What is expected: No pictures belong in the copy. Restate the rest of the data exactly.

Dataset excerpts:
= = = =
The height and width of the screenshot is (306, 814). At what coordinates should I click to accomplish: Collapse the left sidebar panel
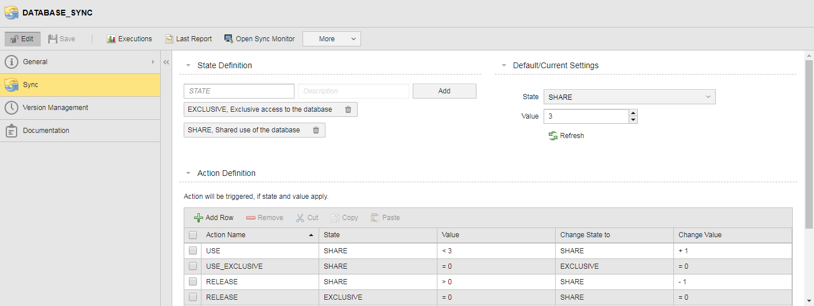pos(166,62)
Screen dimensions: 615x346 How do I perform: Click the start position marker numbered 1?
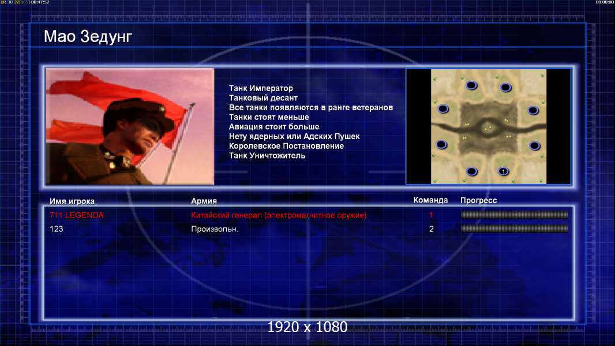(504, 171)

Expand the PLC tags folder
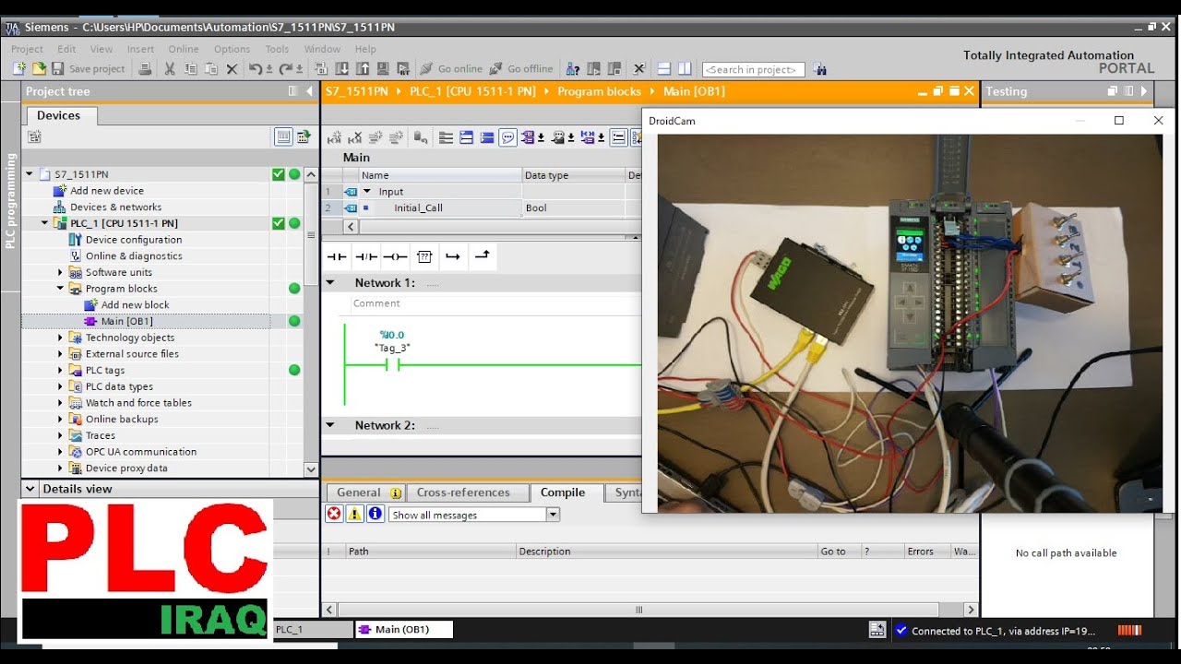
= = = =
Response for this exercise:
The height and width of the screenshot is (306, 814). At what coordinates should I click to accomplish: Collapse the left sidebar panel
pos(166,62)
Screen dimensions: 615x346 How do I perform: Click the start position marker numbered 1?
(504, 171)

Expand the PLC tags folder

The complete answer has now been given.